Le Livre... Jadis, au petit matin de mon enfance, à la première aube de ma vie, sa douce lumière éclairait l'horizon. Il reposait glorieux sur le bureau de mon père qui, plongé en lui, frottait en silence, patiemment, d'un doigt huméctéde salive le dos des feuillets jusqu'à ce que le papier aveugle s'embrumât, se brouillât, réveillât le troublant pressentiment. Soudain, le papier tombait en miettes, dévoilant un bord ocellé, et mon regard défaillant glissait dans le monde vierge des couleurs divines, dans l'humidité merveilleuse de couleurs limpides. Ô écailles brusquement tombées des yeux, ô invasion de clarté, ô doux printemps, ô père...
Parfois mon père se détachait du Livre et s'éloignait. Je restais seul, alors le vent traversait les pages et les images se levaient.
Et quand je le feuilletais, un frisson parcourait les colonnes du texte, laissant s'échapper d'entre les lettres des vols d'hirondelles et d'alouettes. Une page après l'autre s'envolait ainsi, s'éparpillant, se fondant doucement dans le paysage qu'elles imprégnaient de couleurs.
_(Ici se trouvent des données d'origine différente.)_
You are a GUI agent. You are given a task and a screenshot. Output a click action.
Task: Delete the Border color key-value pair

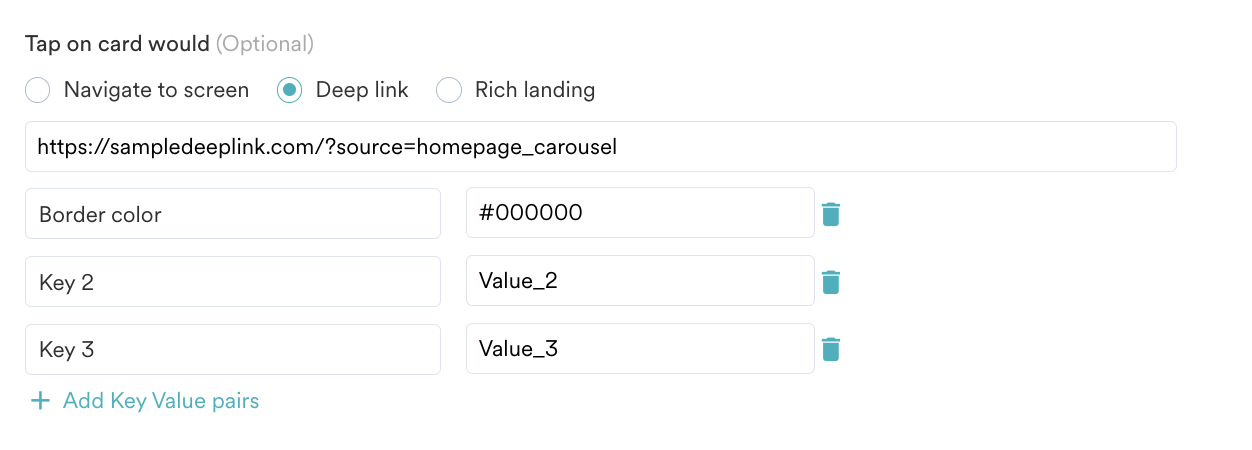(830, 214)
Parfois le Livre dormait et le vent soufflait sur lui doucement comme sur une rose à cent pétales, ouvrant la corolle, ouvrant une à une les paupières, écartant un à un les pétales de velours, aeugles et endormis, qui dans leur noyau cachaient la graine d'azur, la moelle chatoyante, le nid piaillant de colibris.

(Bruno SCHULZ, "Le Livre", premier texte du recueil "Le sanatorium au croque-mort" ("Sanatorium pod Klepsydra", 1937) - traduit par Thérèse Douchy, éditions Denoël, 1974, pages 7-8)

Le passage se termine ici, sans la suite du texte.